[Stored data]
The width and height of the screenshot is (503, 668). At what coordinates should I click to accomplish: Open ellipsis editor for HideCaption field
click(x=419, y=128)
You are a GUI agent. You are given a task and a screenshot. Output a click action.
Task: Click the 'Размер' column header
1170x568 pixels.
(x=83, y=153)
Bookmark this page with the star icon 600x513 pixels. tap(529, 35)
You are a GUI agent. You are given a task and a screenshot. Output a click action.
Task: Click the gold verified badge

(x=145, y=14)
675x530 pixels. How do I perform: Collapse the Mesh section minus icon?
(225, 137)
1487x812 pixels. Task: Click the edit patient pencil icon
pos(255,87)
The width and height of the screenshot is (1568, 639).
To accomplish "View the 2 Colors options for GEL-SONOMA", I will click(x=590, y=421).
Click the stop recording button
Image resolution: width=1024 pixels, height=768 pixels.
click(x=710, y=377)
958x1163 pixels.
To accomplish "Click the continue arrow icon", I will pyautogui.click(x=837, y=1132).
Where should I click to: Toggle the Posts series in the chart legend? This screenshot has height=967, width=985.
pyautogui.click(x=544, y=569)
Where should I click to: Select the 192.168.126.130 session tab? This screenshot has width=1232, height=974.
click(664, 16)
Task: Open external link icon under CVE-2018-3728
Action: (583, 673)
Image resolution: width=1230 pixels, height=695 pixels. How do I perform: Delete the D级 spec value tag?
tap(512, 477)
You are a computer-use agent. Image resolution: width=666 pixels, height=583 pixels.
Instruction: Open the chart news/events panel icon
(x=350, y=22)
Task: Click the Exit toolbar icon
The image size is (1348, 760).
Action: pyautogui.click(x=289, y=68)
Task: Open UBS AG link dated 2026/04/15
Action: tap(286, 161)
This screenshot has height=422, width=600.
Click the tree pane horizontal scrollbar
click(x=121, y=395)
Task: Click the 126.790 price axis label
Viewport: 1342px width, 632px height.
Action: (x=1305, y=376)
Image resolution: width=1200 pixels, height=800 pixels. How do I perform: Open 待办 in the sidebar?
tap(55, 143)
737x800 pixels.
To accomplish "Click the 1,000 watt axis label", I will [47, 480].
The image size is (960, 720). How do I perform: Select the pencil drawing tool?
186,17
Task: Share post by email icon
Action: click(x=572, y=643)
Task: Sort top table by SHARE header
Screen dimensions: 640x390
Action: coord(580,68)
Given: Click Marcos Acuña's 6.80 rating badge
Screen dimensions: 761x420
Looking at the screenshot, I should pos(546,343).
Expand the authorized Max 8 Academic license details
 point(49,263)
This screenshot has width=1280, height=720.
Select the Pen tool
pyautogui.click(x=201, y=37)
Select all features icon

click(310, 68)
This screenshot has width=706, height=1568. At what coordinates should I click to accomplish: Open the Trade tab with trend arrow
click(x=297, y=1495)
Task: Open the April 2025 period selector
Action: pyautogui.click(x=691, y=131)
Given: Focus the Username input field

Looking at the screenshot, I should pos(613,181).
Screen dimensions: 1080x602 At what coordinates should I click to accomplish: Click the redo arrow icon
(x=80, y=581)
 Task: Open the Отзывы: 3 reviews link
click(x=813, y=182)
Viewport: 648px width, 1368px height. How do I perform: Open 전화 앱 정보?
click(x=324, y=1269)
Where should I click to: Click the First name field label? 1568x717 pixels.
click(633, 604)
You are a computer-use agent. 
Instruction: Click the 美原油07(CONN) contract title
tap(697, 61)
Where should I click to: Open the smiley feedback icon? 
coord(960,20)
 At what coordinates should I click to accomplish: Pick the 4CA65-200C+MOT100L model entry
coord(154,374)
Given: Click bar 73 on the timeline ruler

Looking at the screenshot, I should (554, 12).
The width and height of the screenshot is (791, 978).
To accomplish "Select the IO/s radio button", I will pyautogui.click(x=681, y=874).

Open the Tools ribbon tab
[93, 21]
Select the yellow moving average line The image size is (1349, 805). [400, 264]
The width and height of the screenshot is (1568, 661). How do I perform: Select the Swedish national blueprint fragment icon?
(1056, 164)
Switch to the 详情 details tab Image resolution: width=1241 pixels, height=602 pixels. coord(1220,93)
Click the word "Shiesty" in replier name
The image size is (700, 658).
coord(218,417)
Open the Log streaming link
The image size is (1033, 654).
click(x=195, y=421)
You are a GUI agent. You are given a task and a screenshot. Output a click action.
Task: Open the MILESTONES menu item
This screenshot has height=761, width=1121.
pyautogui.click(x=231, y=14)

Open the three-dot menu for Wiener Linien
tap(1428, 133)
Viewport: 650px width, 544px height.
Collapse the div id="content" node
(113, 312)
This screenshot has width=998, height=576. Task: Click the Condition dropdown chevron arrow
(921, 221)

▶ Work task: In the entries above, find every line with the word "header" and list it.

▶ Result of this exercise:
Task: Click the 'Размер' column header
Task: Sort top table by SHARE header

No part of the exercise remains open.